St. Augustine
About Florida

St. Augustine

St. Augustine sits on a narrow strip of Atlantic coast in northeastern Florida, wedged between the Matanzas River and the sea. It is not a commanding position — no great harbor, no mountain pass, no river mouth wide enough to anchor an empire. What the site offered in 1565 was something more specific: a shallow inlet, a defensible bay, and proximity to the Gulf Stream shipping lanes that carried Spanish treasure back to Europe. Pedro Menéndez de Avilés understood the geometry. The French, already dug in up the coast at Fort Caroline, threatened those lanes. Menéndez was sent to remove them.

He landed on September 8, 1565 — the feast day of St. Augustine of Hippo, which is how the settlement got its name — in the former Timucua village of Seloy, whose inhabitants had farmed, fished, and maintained trade networks along the St. Johns River long before any European had seen the coast. Menéndez planted a flag, accepted a formal welcome, and within days had marched his troops overland to Fort Caroline. The French garrison was lightly defended; most of its fighting men were at sea with the fleet. The Spanish overwhelmed it. When the French naval forces came ashore to the south, survivors and all, Menéndez accepted their surrender and executed them at what is now known as Matanzas Inlet — the Spanish word for "slaughters." The inscription left on the bodies at Fort Caroline read: hanged not as Frenchmen, but as heretics. The brutality was doctrinal, not incidental. This was how Spain meant to hold Florida.

Holding it proved harder than taking it. Sir Francis Drake sacked and burned the settlement in 1586. The English buccaneer Robert Searle sacked it again in 1668, killing sixty people and pillaging storehouses and churches. It was Searle's raid — combined with the establishment of an English settlement at Charles Town — that finally persuaded the Spanish Crown to spend real money on the city's defense. Construction on the Castillo de San Marcos began in 1672. Built from coquina, the local shellstone that absorbed cannonballs rather than shattering under them, the fort was completed in 1695. When British forces from Carolina laid siege in 1702, they held for 58 days and failed. When General Oglethorpe came back in 1740, he failed again. The Castillo had changed the calculus of the entire southeastern coast.

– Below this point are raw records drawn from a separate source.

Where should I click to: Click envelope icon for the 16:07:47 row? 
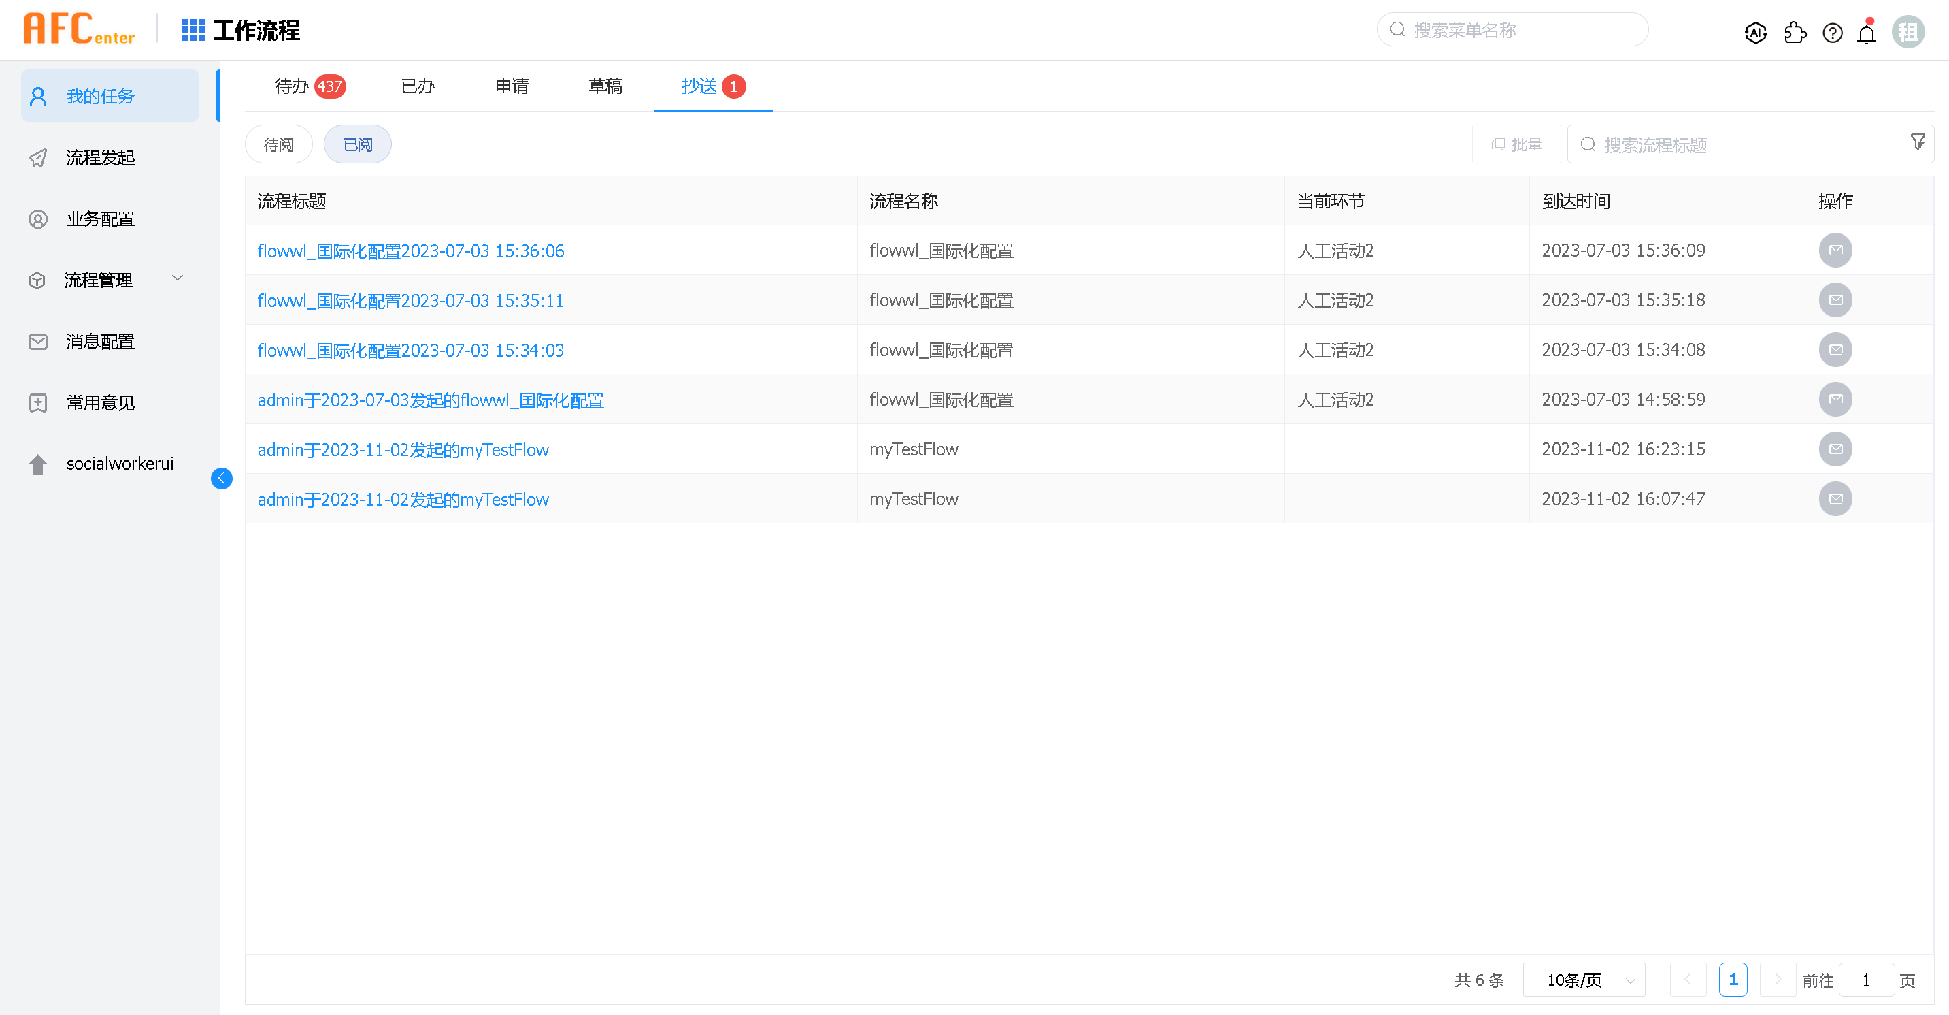point(1835,499)
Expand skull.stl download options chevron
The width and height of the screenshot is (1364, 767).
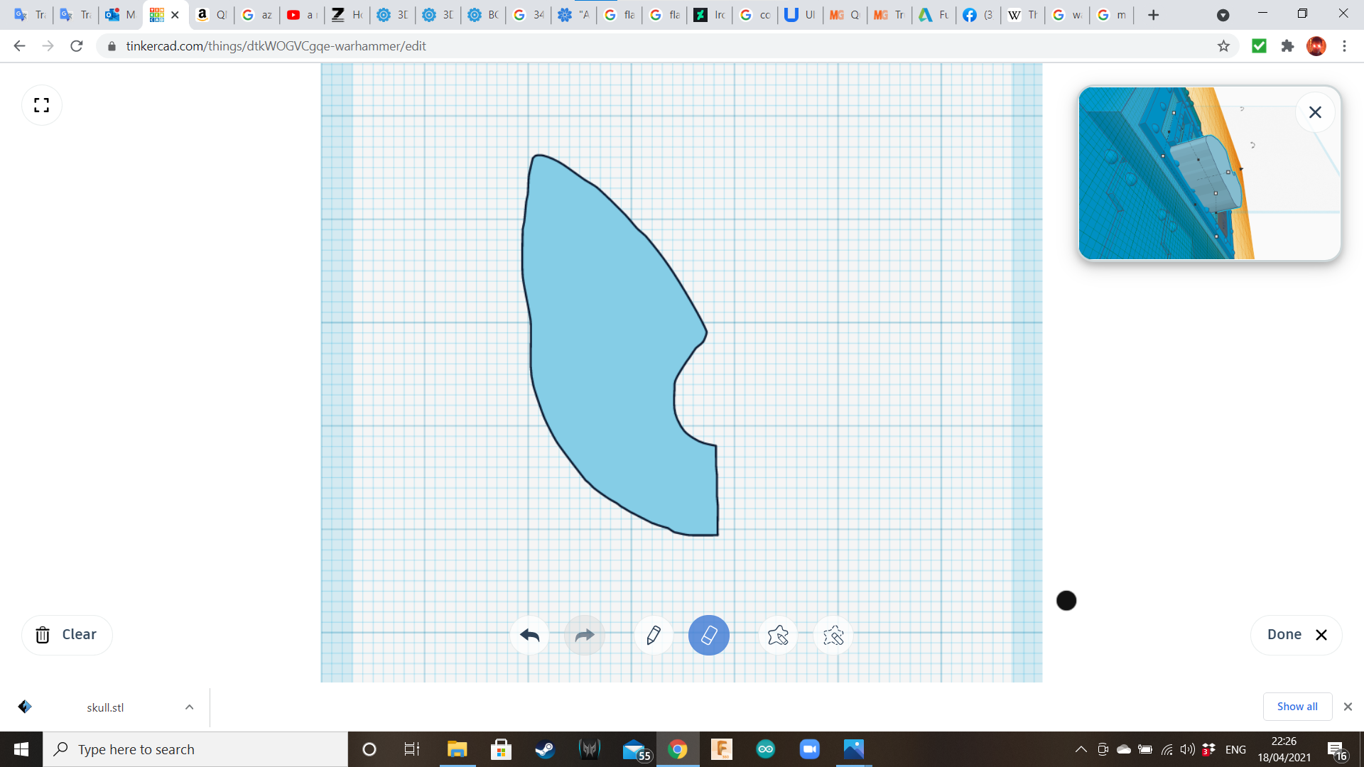[x=189, y=707]
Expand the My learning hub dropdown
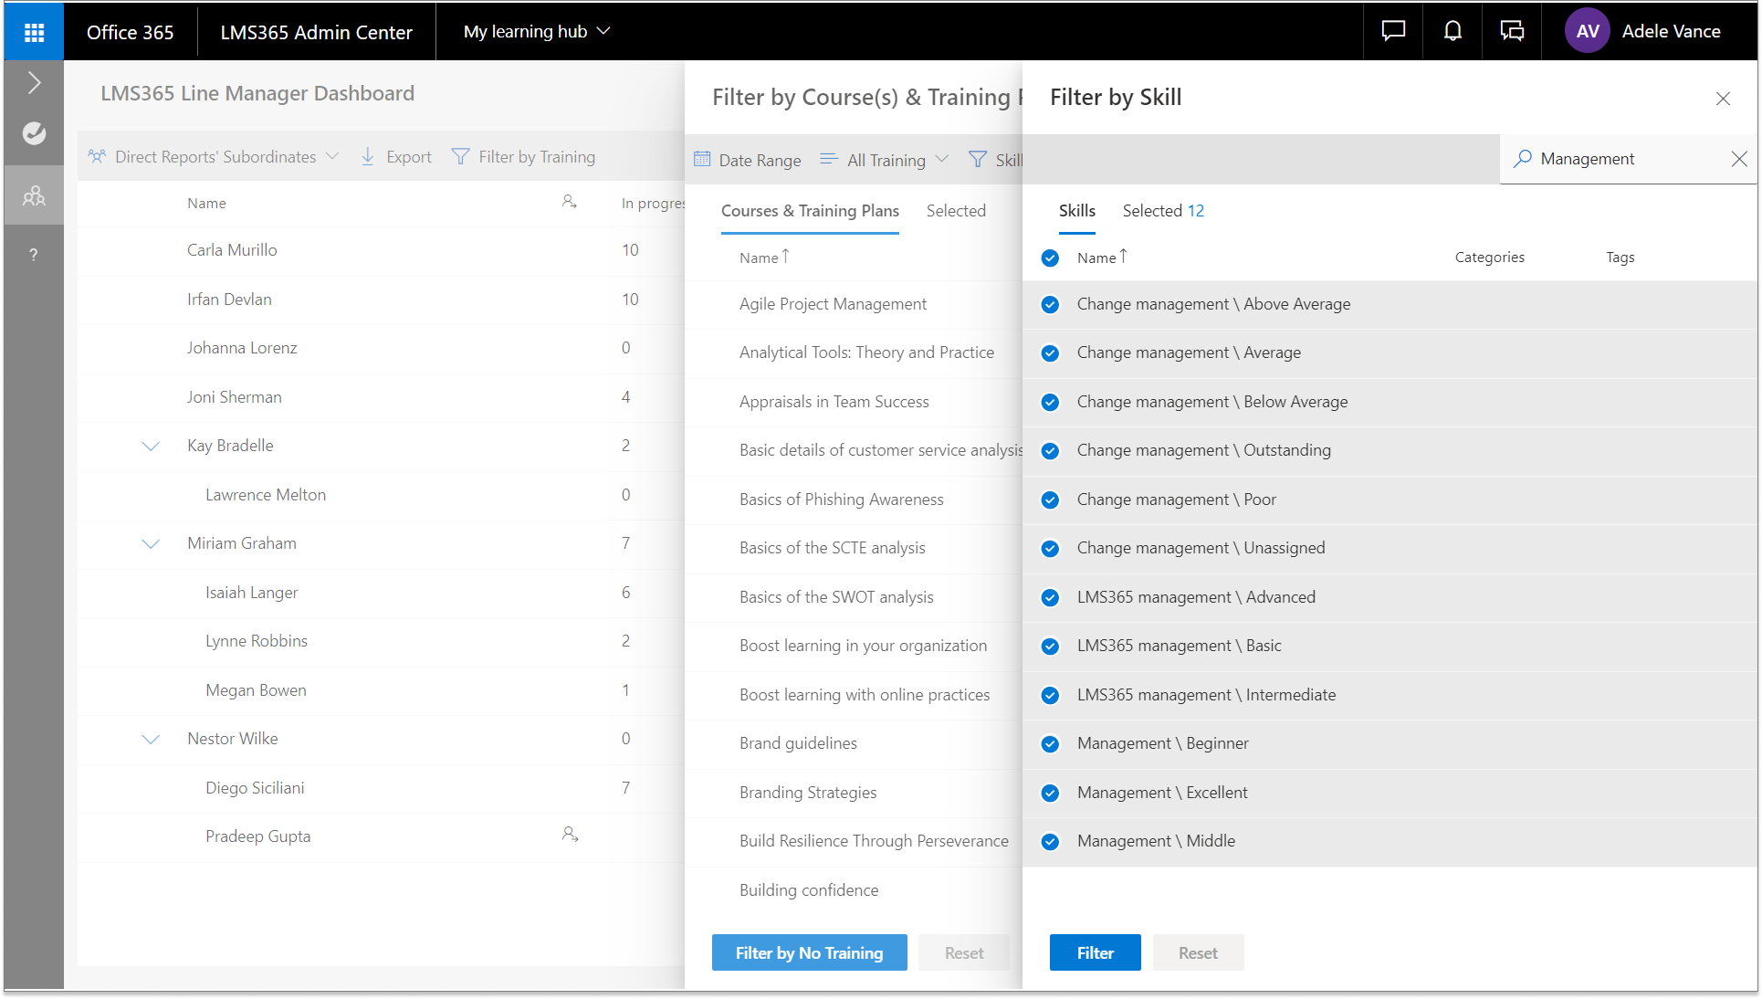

What happened inside those walls, and in the city the fort protected, was more complicated than military history usually admits. In 1738, the Spanish governor established Fort Mose two miles north of St. Augustine — the first legally recognized free Black settlement in what is now the United States. Enslaved people who escaped from the English colonies to the north and pledged loyalty to Spain and converted to Catholicism were granted their freedom. Fort Mose functioned as a military buffer and a community; archaeological evidence shows the layout of homes alongside fortifications. A century and a half before the Civil War, St. Augustine was already the terminus of what one account calls the first underground railroad.

The city changed hands twice — to Britain in 1763, back to Spain in 1783 — and each transfer reshuffled its population without erasing its Spanish bones. The street grid survived. The narrow lanes survived. The Franciscan headquarters at St. Francis Barracks survived. When Henry Flagler arrived in the winter of 1883, he found a city with genuine historical character and, by his assessment, inadequate hotels. Flagler had made his fortune as co-founder of the Standard Oil Company. What he did with it in St. Augustine was transformative: he built the Hotel Ponce de Leon and the Hotel Alcazar, hired the architectural firm Carrère and Hastings to design them in the Spanish Renaissance Revival and Moorish Revival styles, and assembled the Florida East Coast Railway to bring wealthy northerners south. The Ponce de Leon was among the nation's first electrified buildings. With its opening in 1888, St. Augustine became, briefly, the winter resort of American high society. Flagler eventually extended his railroad to Palm Beach and Miami, and the social elite followed the tracks south. But the city he had ornamented remained.

In the spring and summer of 1964, St. Augustine became the site of some of the most consequential civil rights demonstrations in the country. Local leader Robert Hayling had spent years organizing against segregation and Ku Klux Klan violence; he asked Martin Luther King Jr. and the Southern Christian Leadership Conference for help. King was arrested on the steps of the Monson Motor Lodge on June 11, 1964 — the only arrest of his career in Florida. Days later, Black and white protesters jumped into the hotel's segregated swimming pool. The manager poured muriatic acid into the water to force them out. A photograph of that moment, and of a police officer jumping in to make arrests, ran on the front page of a Washington newspaper the day the Senate voted on the Civil Rights Act of 1964. The demonstrations in St. Augustine, and the violence they exposed, were a direct factor in that bill's passage.

The Castillo de San Marcos still stands. The Ponce de Leon hotel is now Flagler College, a four-year liberal arts institution founded in 1968. The street grid Menéndez's settlers laid down in 1565 is still the street grid. This is a city that has been burned, sacked, besieged, transferred between empires, and photographed into infamy — and has kept its shape through all of it. The shape is the story.